Some American panelists also used the forum to fault America’s speech codes.

“If speech opposes that preferred narrative, we are told it is itself an act of violence. So speech is violence. And responding to such speech with actual violence is an act of self-defense. I think that this is at the core of what is happening to us,” said former U.S. Circuit Court of Appeals Judge Janice Rogers Brown.

The term “woke” itself has become controversial in the U.S., even as it becomes more widely used in France.

“The progressive political community in the U.S. believes in working together with integrity and dignity as we reckon with our past and build a better future. We don’t use the word “woke” to describe ourselves or our values. However, conservatives in this country use “woke” as a loaded and pejorative word to criticize progressives, hoping to divide and distract as they take our freedom to vote and deny us the resources our families and communities need to succeed,” Andrea Catone, executive director and co-founder of Action Together Network, told Zenger.

The French are far from united in their opposition to “woke” American philosophy.

While younger French activists have embraced political correctness, older members of the political and cultural establishment have reservations about the controversial ideology.

The emphasis on racial relations that “wokeness” brings is a stark contrast to the universalism prominent in France since the French Revolution.

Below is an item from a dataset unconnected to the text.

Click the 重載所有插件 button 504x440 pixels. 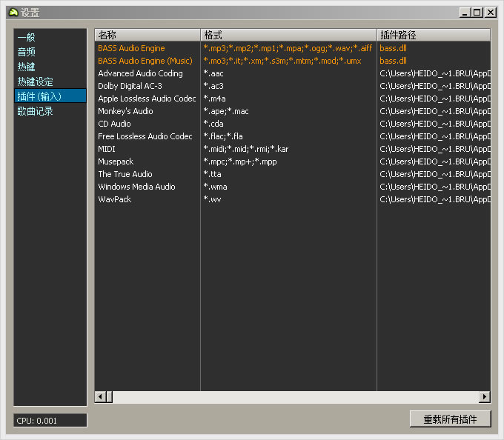pos(450,419)
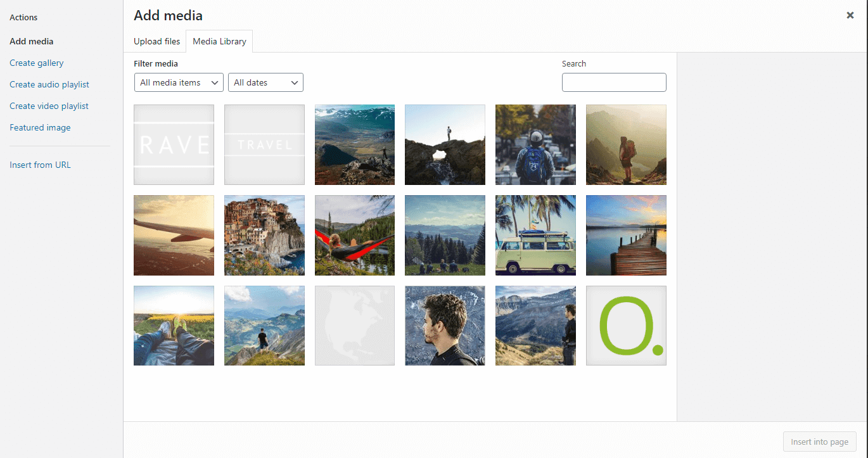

While American social initiatives often prioritize race, France relies on a color-blind model by allocating resources to students and others based solely on financial status. This legal and cultural difference makes it easier for the French to criticize the Americans.

In an interview with Elle magazine earlier this summer, President Macron said American-imported “woke culture” is “racializing” France and creating more division among minorities. Macron’s comments are seen by some as an attempt to cultivate moderate voters in France, as he is up for reelection in April 2022. The election is expected to be close.

Macron’s anti-woke sentiment is widely shared in his government, even by the delegate minister for gender equality and diversity, Elisabeth Moreno, a black woman born in Cape Verde, off the coast of western Africa. In a televised interview with Bloomberg, she praised the increased awareness on social issues, but rejected cancel culture because it can “kick out people from ongoing debates because they think otherwise.”

The Tocqueville chateau, site of the Tocqueville Conversations.  (Thibault Lafont)

The French have been wary of “wokeness” for a while. The country’s reckoning over the “Me Too” movement against sexual abuse and harassment came to a head in 2018, when a group of more than 100 prominent French women, including actress Catherine Deneuve, penned a letter claiming the movement had gone too far. The women warned of “puritanism in the name of a so-called greater good” and compared the new feminist movement to a “witch hunt.”

The letter received volleys of criticism from prominent French feminists, including Sandra Muller, the founder of “BalanceTonPorc” (which translates into English as “expose your pig”), the French equivalent of the “Me Too” movement.

When “BalanceTonPorc” came for Dominique Boutonnat, a powerful French producer accused by his godson of sexual assault and attempted rape, activists were quick to point out that Macron previously appointed him as the president of the National Center for Cinema.

Macron is a vocal supporter of equal rights for women and the French version of the Me Too movement, but said during a speech on the International Day for Elimination of Violence Against Women in 2017 that he doesn’t want to see a society where “every man/woman interaction is suspected of domination.”

As the French are wrestle with the changes “wokeism” may bring to their society, a new book in the United States is addressing its effect at home.

“The two most toxic ideologies of the 20th century were Nazism and Marxism. In my opinion, Nazism was identity politics on steroids, and Marxism was an oppressor narrative on steroids. The combination of the two is actually modern wokeism that was born in the United States,” said Vivek Ramaswamy, author of Woke Inc.

“I do think” said Ramaswamy “that it’s actually becoming one of America’s most toxic exports, the rise of modern wokeness.”